▶ What to produce: Across the entries below, how many lines have the string "agent" in them? Reply with only the number.

**** Supplied records

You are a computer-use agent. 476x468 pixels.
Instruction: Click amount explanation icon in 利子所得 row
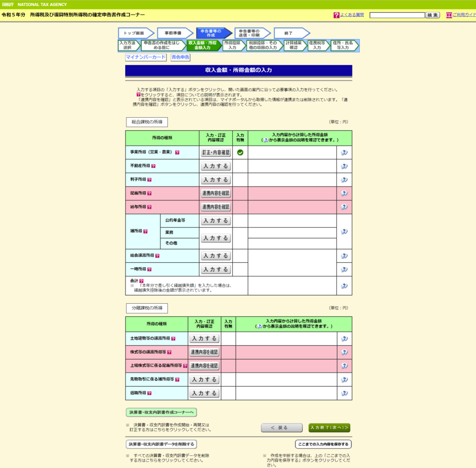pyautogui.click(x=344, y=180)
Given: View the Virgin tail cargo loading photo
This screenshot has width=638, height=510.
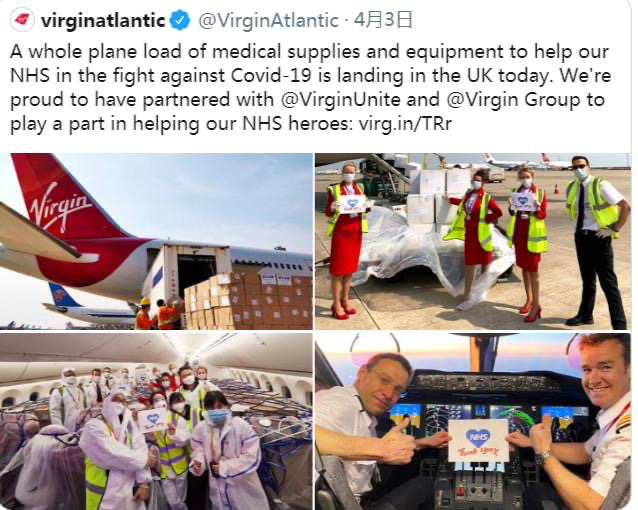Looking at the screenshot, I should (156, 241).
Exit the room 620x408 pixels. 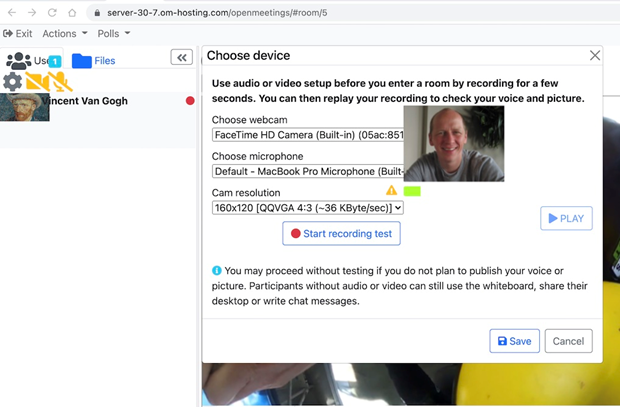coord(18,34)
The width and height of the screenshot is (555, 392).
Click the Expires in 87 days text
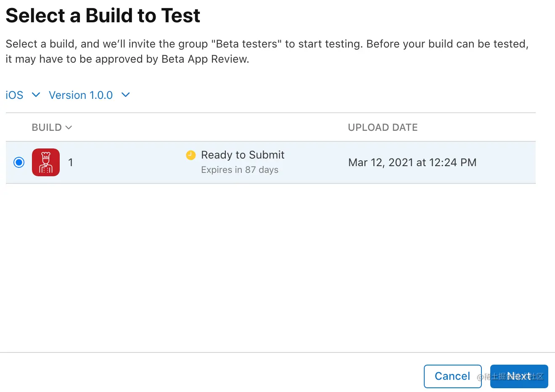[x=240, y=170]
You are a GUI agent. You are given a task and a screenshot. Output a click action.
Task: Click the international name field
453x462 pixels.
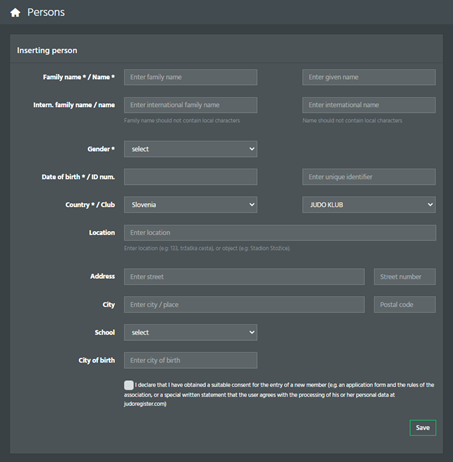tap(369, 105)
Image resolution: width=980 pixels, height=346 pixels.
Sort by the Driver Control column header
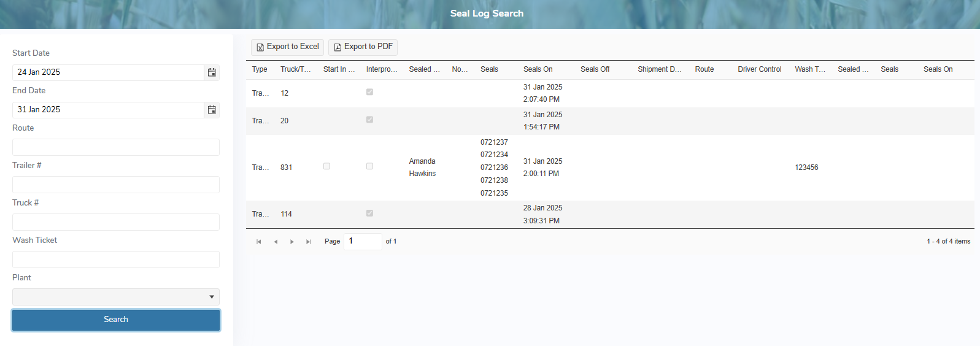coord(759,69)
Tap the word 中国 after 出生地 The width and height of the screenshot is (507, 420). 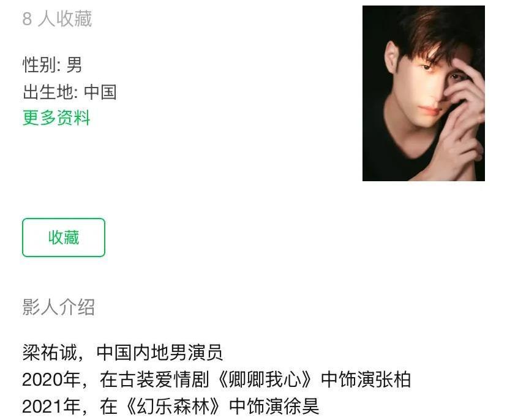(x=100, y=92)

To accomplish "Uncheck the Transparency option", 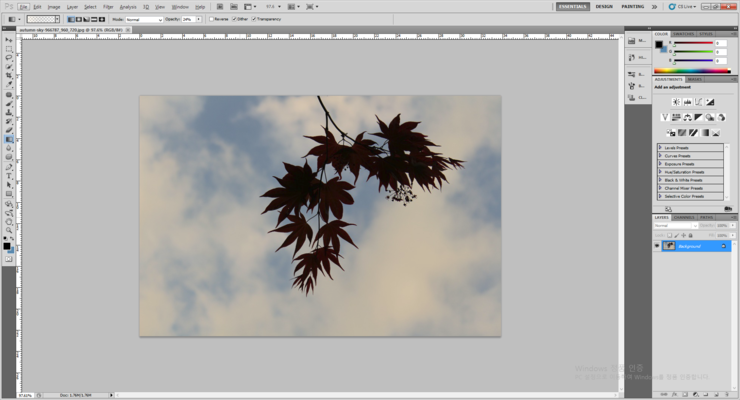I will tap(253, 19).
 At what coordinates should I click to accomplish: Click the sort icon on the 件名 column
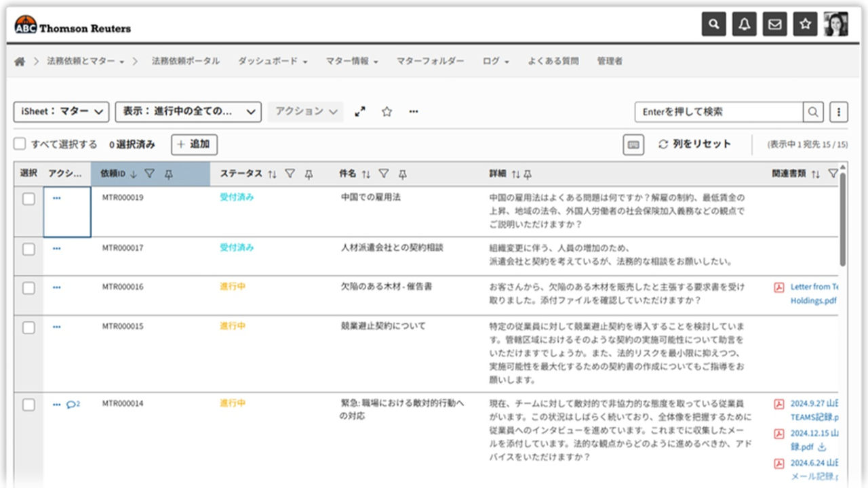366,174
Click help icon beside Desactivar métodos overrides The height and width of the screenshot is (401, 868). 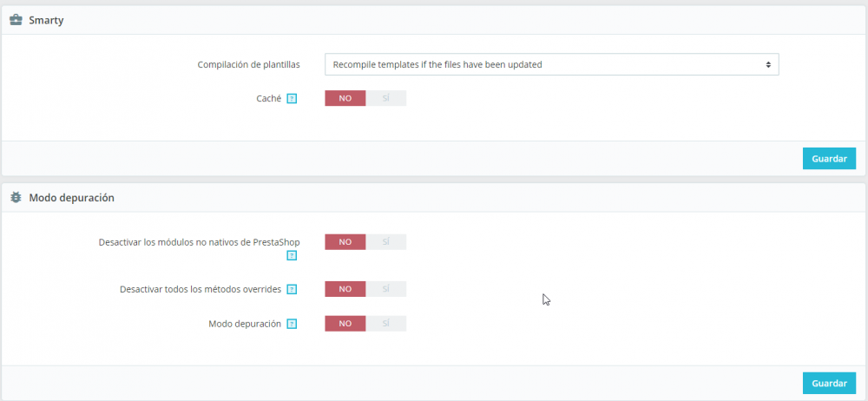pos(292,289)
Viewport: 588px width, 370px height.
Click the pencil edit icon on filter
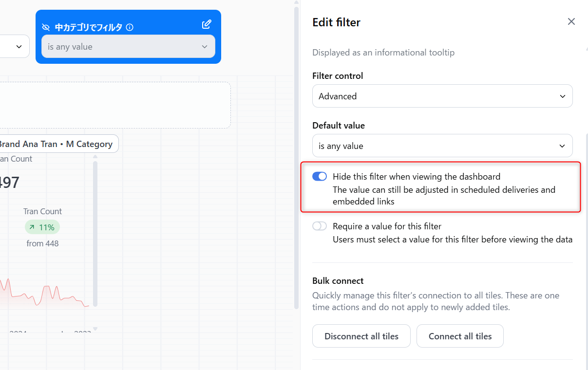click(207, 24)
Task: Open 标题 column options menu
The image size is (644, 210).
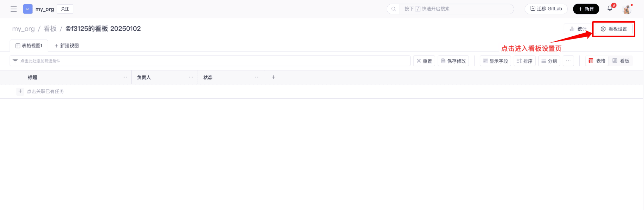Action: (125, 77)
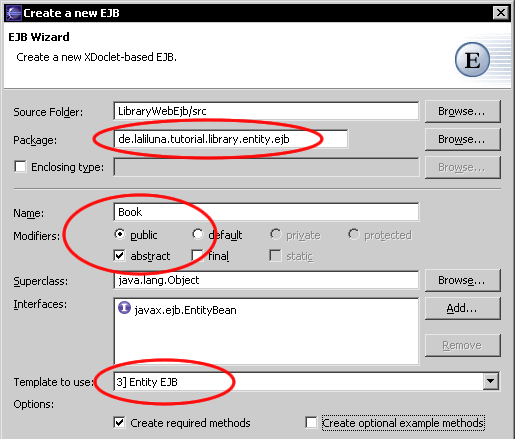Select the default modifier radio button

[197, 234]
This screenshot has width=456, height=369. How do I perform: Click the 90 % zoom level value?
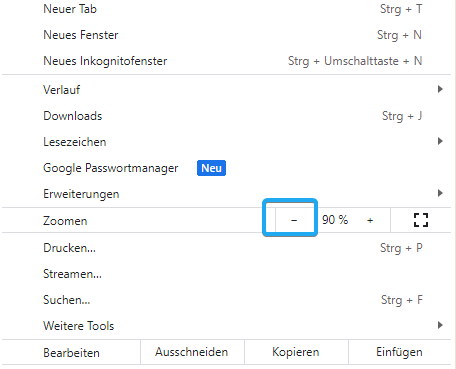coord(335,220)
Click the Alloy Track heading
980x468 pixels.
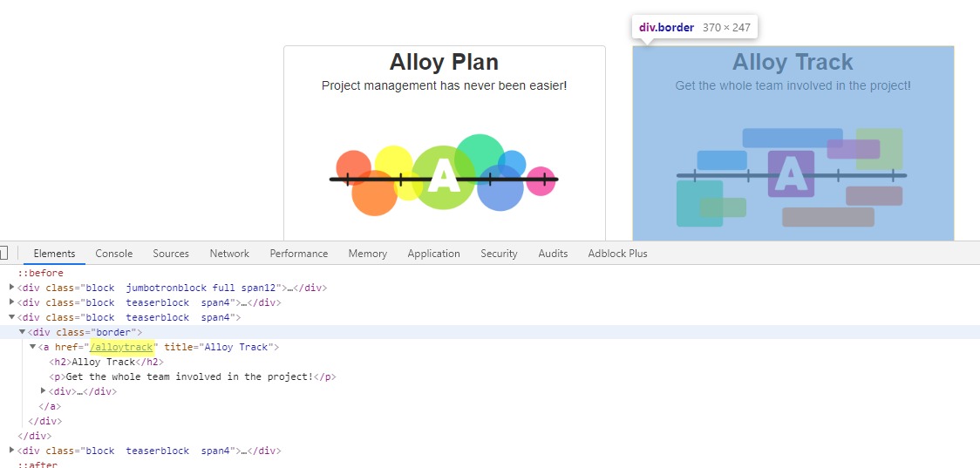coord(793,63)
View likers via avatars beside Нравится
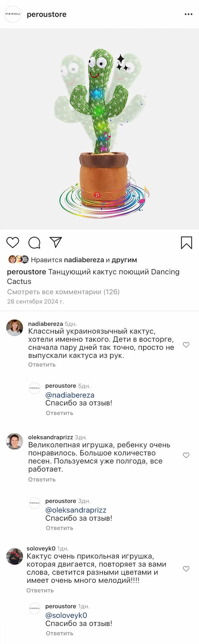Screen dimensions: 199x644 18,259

********

▶ Written response: 2